TASK STATEMENT = Rewrite the listing below, changing every "How do I perform" to "How can I do" and keeping everything else the same.

## Start

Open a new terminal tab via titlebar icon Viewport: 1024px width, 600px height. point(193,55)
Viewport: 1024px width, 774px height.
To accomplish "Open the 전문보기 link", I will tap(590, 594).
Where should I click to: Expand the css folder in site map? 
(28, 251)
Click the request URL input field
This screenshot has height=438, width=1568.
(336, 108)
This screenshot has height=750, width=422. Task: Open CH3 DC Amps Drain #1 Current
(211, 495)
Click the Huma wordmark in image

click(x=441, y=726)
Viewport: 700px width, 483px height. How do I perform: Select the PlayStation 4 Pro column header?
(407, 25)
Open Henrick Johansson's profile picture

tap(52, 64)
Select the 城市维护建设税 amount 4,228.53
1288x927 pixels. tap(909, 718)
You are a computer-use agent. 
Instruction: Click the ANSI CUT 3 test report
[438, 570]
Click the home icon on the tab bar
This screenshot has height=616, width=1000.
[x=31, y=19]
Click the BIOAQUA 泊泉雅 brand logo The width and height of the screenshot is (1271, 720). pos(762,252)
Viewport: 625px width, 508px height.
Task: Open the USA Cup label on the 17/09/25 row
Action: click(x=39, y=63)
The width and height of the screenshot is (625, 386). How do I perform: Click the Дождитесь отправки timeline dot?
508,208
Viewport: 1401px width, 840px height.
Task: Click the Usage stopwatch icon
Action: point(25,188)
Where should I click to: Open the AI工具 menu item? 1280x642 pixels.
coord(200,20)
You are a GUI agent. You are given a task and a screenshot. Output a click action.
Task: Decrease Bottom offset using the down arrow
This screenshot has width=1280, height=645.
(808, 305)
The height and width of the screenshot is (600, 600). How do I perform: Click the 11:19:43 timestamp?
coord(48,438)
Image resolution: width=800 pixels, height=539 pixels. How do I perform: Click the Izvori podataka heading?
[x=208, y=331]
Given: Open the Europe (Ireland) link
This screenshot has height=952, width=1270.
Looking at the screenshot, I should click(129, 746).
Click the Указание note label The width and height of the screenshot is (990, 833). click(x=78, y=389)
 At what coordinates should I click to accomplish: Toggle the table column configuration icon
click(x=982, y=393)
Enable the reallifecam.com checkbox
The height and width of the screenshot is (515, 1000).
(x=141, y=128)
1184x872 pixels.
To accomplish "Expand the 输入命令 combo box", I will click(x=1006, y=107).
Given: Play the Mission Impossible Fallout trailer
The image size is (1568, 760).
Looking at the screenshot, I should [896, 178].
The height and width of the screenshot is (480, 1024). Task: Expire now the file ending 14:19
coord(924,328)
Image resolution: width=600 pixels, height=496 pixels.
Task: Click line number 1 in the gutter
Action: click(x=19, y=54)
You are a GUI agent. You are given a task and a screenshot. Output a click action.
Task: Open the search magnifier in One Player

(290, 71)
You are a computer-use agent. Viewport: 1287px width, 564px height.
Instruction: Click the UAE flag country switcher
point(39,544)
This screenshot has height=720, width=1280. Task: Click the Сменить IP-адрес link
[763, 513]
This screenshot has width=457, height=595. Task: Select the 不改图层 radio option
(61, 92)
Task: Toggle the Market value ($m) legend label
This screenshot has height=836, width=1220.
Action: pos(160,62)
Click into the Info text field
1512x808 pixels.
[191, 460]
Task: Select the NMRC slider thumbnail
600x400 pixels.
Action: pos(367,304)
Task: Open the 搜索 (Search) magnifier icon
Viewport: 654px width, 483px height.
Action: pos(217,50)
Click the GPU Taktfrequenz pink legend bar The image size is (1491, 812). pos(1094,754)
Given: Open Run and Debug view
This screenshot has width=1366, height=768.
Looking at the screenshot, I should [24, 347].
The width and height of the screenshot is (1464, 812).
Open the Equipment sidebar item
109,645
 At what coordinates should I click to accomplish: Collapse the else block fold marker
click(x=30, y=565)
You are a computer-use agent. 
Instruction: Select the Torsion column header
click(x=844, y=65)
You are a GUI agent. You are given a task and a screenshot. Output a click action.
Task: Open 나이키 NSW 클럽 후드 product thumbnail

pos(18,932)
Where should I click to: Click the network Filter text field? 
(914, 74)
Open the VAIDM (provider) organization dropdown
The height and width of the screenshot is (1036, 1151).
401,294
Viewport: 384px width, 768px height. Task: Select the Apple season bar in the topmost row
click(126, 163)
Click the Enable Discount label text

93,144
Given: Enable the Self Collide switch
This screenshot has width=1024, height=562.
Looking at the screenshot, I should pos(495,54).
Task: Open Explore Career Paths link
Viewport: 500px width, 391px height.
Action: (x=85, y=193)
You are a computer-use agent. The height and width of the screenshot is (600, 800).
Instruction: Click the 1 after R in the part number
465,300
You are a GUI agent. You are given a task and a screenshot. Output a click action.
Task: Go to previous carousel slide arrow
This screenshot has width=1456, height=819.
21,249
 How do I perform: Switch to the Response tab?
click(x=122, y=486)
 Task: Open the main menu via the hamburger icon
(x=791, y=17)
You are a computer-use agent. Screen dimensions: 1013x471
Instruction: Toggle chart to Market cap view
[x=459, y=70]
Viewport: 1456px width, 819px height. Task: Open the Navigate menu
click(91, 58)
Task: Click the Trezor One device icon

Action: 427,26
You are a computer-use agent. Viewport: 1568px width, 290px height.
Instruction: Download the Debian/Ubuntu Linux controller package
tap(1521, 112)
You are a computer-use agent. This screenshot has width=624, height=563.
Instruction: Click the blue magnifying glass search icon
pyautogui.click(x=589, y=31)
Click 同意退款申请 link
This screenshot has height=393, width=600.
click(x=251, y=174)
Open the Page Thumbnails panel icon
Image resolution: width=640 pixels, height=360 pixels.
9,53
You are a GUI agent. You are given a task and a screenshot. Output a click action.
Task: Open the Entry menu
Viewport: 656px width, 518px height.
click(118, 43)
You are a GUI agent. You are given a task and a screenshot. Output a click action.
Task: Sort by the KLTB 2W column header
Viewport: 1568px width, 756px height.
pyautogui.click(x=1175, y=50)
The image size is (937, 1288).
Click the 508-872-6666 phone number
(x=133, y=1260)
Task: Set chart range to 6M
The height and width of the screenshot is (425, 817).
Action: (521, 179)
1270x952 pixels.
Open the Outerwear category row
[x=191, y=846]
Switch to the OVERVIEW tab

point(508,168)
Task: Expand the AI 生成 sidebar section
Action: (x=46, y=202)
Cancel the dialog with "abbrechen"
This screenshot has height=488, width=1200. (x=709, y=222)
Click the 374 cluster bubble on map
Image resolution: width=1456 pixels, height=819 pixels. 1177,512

## End

CORRECT ANSWER =
Open a new terminal tab via titlebar icon Viewport: 1024px width, 600px height. point(193,55)
Viewport: 1024px width, 774px height.
To accomplish "Open the 전문보기 link", I will tap(590, 594).
Where should I click to: Expand the css folder in site map? 
(28, 251)
Click the request URL input field
This screenshot has height=438, width=1568.
(336, 108)
This screenshot has height=750, width=422. Task: Open CH3 DC Amps Drain #1 Current
(211, 495)
Click the Huma wordmark in image

click(x=441, y=726)
Viewport: 700px width, 483px height. How can I do: Select the PlayStation 4 Pro column header?
(407, 25)
Open Henrick Johansson's profile picture

tap(52, 64)
Select the 城市维护建设税 amount 4,228.53
1288x927 pixels. tap(909, 718)
You are a computer-use agent. 
Instruction: Click the ANSI CUT 3 test report
[438, 570]
Click the home icon on the tab bar
This screenshot has height=616, width=1000.
[x=31, y=19]
Click the BIOAQUA 泊泉雅 brand logo The width and height of the screenshot is (1271, 720). pos(762,252)
Viewport: 625px width, 508px height.
Task: Open the USA Cup label on the 17/09/25 row
Action: click(x=39, y=63)
The width and height of the screenshot is (625, 386). How can I do: Click the Дождитесь отправки timeline dot?
508,208
Viewport: 1401px width, 840px height.
Task: Click the Usage stopwatch icon
Action: point(25,188)
Where should I click to: Open the AI工具 menu item? 1280x642 pixels.
coord(200,20)
You are a GUI agent. You are given a task and a screenshot. Output a click action.
Task: Decrease Bottom offset using the down arrow
This screenshot has width=1280, height=645.
(808, 305)
The height and width of the screenshot is (600, 600). How can I do: Click the 11:19:43 timestamp?
coord(48,438)
Image resolution: width=800 pixels, height=539 pixels. How can I do: Click the Izvori podataka heading?
[x=208, y=331]
Given: Open the Europe (Ireland) link
This screenshot has height=952, width=1270.
Looking at the screenshot, I should click(129, 746).
Click the Указание note label The width and height of the screenshot is (990, 833). click(x=78, y=389)
 At what coordinates should I click to accomplish: Toggle the table column configuration icon
click(x=982, y=393)
Enable the reallifecam.com checkbox
The height and width of the screenshot is (515, 1000).
(x=141, y=128)
1184x872 pixels.
To accomplish "Expand the 输入命令 combo box", I will click(x=1006, y=107).
Given: Play the Mission Impossible Fallout trailer
The image size is (1568, 760).
Looking at the screenshot, I should [896, 178].
The height and width of the screenshot is (480, 1024). Task: Expire now the file ending 14:19
coord(924,328)
Image resolution: width=600 pixels, height=496 pixels.
Task: Click line number 1 in the gutter
Action: click(x=19, y=54)
You are a GUI agent. You are given a task and a screenshot. Output a click action.
Task: Open the search magnifier in One Player

(290, 71)
You are a computer-use agent. Viewport: 1287px width, 564px height.
Instruction: Click the UAE flag country switcher
point(39,544)
This screenshot has height=720, width=1280. Task: Click the Сменить IP-адрес link
[763, 513]
This screenshot has width=457, height=595. Task: Select the 不改图层 radio option
(61, 92)
Task: Toggle the Market value ($m) legend label
This screenshot has height=836, width=1220.
Action: pos(160,62)
Click into the Info text field
1512x808 pixels.
[191, 460]
Task: Select the NMRC slider thumbnail
600x400 pixels.
Action: pos(367,304)
Task: Open the 搜索 (Search) magnifier icon
Viewport: 654px width, 483px height.
Action: pos(217,50)
Click the GPU Taktfrequenz pink legend bar The image size is (1491, 812). pos(1094,754)
Given: Open Run and Debug view
This screenshot has width=1366, height=768.
Looking at the screenshot, I should [24, 347].
The width and height of the screenshot is (1464, 812).
Open the Equipment sidebar item
109,645
 At what coordinates should I click to accomplish: Collapse the else block fold marker
click(x=30, y=565)
You are a computer-use agent. 
Instruction: Select the Torsion column header
click(x=844, y=65)
You are a GUI agent. You are given a task and a screenshot. Output a click action.
Task: Open 나이키 NSW 클럽 후드 product thumbnail

pos(18,932)
Where should I click to: Click the network Filter text field? 
(914, 74)
Open the VAIDM (provider) organization dropdown
The height and width of the screenshot is (1036, 1151).
401,294
Viewport: 384px width, 768px height. Task: Select the Apple season bar in the topmost row
click(126, 163)
Click the Enable Discount label text

93,144
Given: Enable the Self Collide switch
This screenshot has width=1024, height=562.
Looking at the screenshot, I should pos(495,54).
Task: Open Explore Career Paths link
Viewport: 500px width, 391px height.
Action: (x=85, y=193)
You are a computer-use agent. The height and width of the screenshot is (600, 800).
Instruction: Click the 1 after R in the part number
465,300
You are a GUI agent. You are given a task and a screenshot. Output a click action.
Task: Go to previous carousel slide arrow
This screenshot has width=1456, height=819.
21,249
 How can I do: Switch to the Response tab?
click(x=122, y=486)
 Task: Open the main menu via the hamburger icon
(x=791, y=17)
You are a computer-use agent. Screen dimensions: 1013x471
Instruction: Toggle chart to Market cap view
[x=459, y=70]
Viewport: 1456px width, 819px height. Task: Open the Navigate menu
click(91, 58)
Task: Click the Trezor One device icon

Action: 427,26
You are a computer-use agent. Viewport: 1568px width, 290px height.
Instruction: Download the Debian/Ubuntu Linux controller package
tap(1521, 112)
You are a computer-use agent. This screenshot has width=624, height=563.
Instruction: Click the blue magnifying glass search icon
pyautogui.click(x=589, y=31)
Click 同意退款申请 link
This screenshot has height=393, width=600.
click(x=251, y=174)
Open the Page Thumbnails panel icon
Image resolution: width=640 pixels, height=360 pixels.
9,53
You are a GUI agent. You are given a task and a screenshot. Output a click action.
Task: Open the Entry menu
Viewport: 656px width, 518px height.
click(118, 43)
You are a GUI agent. You are given a task and a screenshot. Output a click action.
Task: Sort by the KLTB 2W column header
Viewport: 1568px width, 756px height.
pyautogui.click(x=1175, y=50)
The image size is (937, 1288).
Click the 508-872-6666 phone number
(x=133, y=1260)
Task: Set chart range to 6M
The height and width of the screenshot is (425, 817).
Action: (521, 179)
1270x952 pixels.
Open the Outerwear category row
[x=191, y=846]
Switch to the OVERVIEW tab

point(508,168)
Task: Expand the AI 生成 sidebar section
Action: (x=46, y=202)
Cancel the dialog with "abbrechen"
This screenshot has height=488, width=1200. (x=709, y=222)
Click the 374 cluster bubble on map
Image resolution: width=1456 pixels, height=819 pixels. 1177,512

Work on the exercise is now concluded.